* [What is required]:
Reproduce the records below; each should match the original exactly.

++++ Data in this exercise

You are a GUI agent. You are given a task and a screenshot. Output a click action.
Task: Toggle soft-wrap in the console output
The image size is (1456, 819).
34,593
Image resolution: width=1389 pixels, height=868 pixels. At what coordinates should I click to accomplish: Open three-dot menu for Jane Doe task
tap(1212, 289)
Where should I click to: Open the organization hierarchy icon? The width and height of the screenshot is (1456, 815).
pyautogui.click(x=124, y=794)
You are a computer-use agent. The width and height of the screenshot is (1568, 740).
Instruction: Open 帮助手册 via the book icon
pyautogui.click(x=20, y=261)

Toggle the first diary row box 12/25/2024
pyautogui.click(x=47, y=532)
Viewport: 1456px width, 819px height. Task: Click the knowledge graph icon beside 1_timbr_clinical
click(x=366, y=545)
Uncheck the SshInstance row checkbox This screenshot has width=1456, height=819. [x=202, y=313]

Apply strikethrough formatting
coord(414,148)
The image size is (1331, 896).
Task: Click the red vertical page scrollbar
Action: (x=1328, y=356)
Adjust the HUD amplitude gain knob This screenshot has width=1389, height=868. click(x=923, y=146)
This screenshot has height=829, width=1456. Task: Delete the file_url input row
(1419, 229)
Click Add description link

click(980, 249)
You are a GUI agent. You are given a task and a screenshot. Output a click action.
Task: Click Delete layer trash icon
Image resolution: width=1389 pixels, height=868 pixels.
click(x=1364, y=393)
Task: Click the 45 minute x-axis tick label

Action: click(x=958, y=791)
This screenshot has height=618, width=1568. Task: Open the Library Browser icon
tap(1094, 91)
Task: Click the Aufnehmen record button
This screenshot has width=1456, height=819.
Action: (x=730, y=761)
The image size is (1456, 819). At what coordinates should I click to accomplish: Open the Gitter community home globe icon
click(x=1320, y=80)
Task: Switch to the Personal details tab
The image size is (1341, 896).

++++++++

* [Response below]:
You are a GUI agent. You are given a task and a screenshot. Output a click action.
Task: Toggle soft-wrap in the console output
The image size is (1456, 819).
34,593
Image resolution: width=1389 pixels, height=868 pixels. At what coordinates should I click to accomplish: Open three-dot menu for Jane Doe task
tap(1212, 289)
Where should I click to: Open the organization hierarchy icon? The width and height of the screenshot is (1456, 815).
pyautogui.click(x=124, y=794)
You are a computer-use agent. The width and height of the screenshot is (1568, 740).
Instruction: Open 帮助手册 via the book icon
pyautogui.click(x=20, y=261)

Toggle the first diary row box 12/25/2024
pyautogui.click(x=47, y=532)
Viewport: 1456px width, 819px height. Task: Click the knowledge graph icon beside 1_timbr_clinical
click(x=366, y=545)
Uncheck the SshInstance row checkbox This screenshot has width=1456, height=819. [x=202, y=313]

Apply strikethrough formatting
coord(414,148)
The image size is (1331, 896).
Task: Click the red vertical page scrollbar
Action: (x=1328, y=356)
Adjust the HUD amplitude gain knob This screenshot has width=1389, height=868. click(x=923, y=146)
This screenshot has height=829, width=1456. Task: Delete the file_url input row
(1419, 229)
Click Add description link

click(980, 249)
You are a GUI agent. You are given a task and a screenshot. Output a click action.
Task: Click Delete layer trash icon
Image resolution: width=1389 pixels, height=868 pixels.
click(x=1364, y=393)
Task: Click the 45 minute x-axis tick label

Action: click(x=958, y=791)
This screenshot has height=618, width=1568. Task: Open the Library Browser icon
tap(1094, 91)
Task: Click the Aufnehmen record button
This screenshot has width=1456, height=819.
Action: (x=730, y=761)
The image size is (1456, 819). At what coordinates should I click to accomplish: Open the Gitter community home globe icon
click(x=1320, y=80)
Task: Switch to the Personal details tab
The image size is (1341, 896).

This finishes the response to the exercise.